A noite ficaria marcada por outros fatos. George Harrison mostrou a Chris Thomas uma nova composição em que estava trabalhando, “Something”. Chris sugeriu que ele finalizasse a composição e repassasse para Jackie Lomax gravar. Também sugeriu entregar a peça a Joe Cocker. Nesta mesma época Paul começou a demonstrar aos companheiros em brincadeiras e jams dentro dos estúdios, duas novas composições – inacabadas, ainda sem título, e em fase de maturação. No futuro elas viriam a se chamar “The Long and Winding Road” e “Let it Be”.

Studio Two, EMi Studios London
Friday 20 September

“Piggies” foi finalizada na noite desta sessão em seu take doze, quando George Harrison registrou o vocal definitivo. Sons de grunhidos de porcos foram inseridos por idéia de John Lennon. Ele mesmo selecionou os ruídos nos arquivos sonoros de Abbey Road.

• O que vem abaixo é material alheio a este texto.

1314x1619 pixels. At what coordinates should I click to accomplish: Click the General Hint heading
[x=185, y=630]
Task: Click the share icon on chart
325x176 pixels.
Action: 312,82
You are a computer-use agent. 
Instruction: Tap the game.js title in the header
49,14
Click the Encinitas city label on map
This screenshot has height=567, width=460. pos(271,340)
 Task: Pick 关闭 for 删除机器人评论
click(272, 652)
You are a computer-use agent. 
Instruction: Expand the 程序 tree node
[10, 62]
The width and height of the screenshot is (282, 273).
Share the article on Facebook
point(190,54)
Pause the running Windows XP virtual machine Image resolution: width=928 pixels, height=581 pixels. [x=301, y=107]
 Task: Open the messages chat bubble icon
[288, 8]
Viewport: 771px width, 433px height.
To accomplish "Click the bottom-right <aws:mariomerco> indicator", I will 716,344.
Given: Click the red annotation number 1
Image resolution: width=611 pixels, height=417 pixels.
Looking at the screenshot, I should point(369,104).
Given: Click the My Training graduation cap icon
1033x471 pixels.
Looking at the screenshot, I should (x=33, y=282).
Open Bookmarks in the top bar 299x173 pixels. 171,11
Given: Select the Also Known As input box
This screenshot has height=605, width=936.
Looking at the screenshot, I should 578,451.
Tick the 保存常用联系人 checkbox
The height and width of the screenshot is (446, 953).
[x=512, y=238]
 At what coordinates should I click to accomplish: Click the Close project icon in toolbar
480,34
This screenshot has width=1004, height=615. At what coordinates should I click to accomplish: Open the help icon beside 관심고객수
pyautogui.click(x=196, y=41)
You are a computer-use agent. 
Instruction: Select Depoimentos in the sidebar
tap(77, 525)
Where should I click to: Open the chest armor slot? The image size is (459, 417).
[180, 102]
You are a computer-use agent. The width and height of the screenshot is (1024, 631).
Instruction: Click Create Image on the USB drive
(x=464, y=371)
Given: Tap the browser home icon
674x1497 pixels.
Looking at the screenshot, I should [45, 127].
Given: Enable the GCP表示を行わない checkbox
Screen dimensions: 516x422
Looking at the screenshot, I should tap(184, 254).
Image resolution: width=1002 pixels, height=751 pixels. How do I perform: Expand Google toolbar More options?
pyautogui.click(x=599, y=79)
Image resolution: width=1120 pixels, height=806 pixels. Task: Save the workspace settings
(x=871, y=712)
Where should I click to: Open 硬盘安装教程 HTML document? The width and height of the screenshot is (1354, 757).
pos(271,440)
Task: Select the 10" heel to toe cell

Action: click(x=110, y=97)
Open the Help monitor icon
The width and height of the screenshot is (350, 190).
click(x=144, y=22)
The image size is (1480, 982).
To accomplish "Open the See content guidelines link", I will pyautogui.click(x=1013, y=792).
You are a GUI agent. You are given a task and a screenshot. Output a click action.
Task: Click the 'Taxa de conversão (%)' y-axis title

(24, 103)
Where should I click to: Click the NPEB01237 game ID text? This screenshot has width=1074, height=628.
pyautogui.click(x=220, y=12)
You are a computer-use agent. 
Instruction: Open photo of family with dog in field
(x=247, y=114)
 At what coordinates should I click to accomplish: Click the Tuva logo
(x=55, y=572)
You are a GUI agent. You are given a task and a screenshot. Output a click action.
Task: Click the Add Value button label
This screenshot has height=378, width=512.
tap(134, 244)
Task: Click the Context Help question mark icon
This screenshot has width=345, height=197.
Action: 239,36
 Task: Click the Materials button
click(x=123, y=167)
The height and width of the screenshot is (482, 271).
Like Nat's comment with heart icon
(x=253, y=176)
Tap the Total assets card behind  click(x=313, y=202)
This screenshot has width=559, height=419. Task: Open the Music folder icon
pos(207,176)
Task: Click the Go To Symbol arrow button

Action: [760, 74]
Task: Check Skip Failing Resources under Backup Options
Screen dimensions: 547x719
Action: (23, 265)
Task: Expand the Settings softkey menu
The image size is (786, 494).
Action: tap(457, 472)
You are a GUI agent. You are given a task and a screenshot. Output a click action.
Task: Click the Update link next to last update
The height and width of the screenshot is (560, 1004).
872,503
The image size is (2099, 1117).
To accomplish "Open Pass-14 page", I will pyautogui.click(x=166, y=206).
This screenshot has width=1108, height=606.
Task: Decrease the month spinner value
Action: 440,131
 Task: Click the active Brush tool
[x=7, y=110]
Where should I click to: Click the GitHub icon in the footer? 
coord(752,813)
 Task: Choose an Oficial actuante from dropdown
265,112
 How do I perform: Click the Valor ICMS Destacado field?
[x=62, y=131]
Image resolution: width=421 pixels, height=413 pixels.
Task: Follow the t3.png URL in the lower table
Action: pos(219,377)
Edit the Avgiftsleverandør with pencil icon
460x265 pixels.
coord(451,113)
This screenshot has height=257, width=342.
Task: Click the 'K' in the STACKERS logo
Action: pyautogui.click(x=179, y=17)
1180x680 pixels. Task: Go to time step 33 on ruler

Studio Two, EMi Studios London
‘Happiness is a Warm Gun in Your Hand’ session

A primeira redução enfrentada pela nova composição de John Lennon foi no título. Quarenta e cinco takes foram produzidos entre sete da noite e três da manhã. John mais tarde revelaria que esta composição era o resultado de três canções distintas – nenhuma ele conseguiu concluir, então juntou os pedaços e montou esta. Paul e Ringo gravaram o baixo e a bateria. John gravou um vocal guia e a guitarra. George utilizou o efeito fuzz para fazer sua lead guitar. No dia seguinte (24) eles produziriam novos takes. Para efeito de mixagem na mesa de oito canais optaram por ‘juntar’ a primeira metade do take 53 com a segunda do take 65.

No dia 25, “Happiness is a Warm Gun” foi finalizada numa quilométrica sessão que se estendeu das sete e meia da noite às cinco da manhã. Na ocasião foram gravadas as espetaculares vocalizações onde eles cantam ‘bang bang shoot shoot’ e os backing vocals de John, George & Paul. A fantástica harmonia vocal dos três usada em gravações anteriores como “This Boy”, “If I Fell” e “Yes it Is” reaparecia portanto. Também foram gravados órgão e piano, e – por incrível que pareça – o som de uma tuba, recurso que acabou ‘deletado’ na mixagem. Ringo regravou partes da percussão e Paul refez o baixo. Quando os Beatles foram embora os técnicos ainda trabalharam até as seis e quinze da manhã para mixar em mono a nova composição de Lennon.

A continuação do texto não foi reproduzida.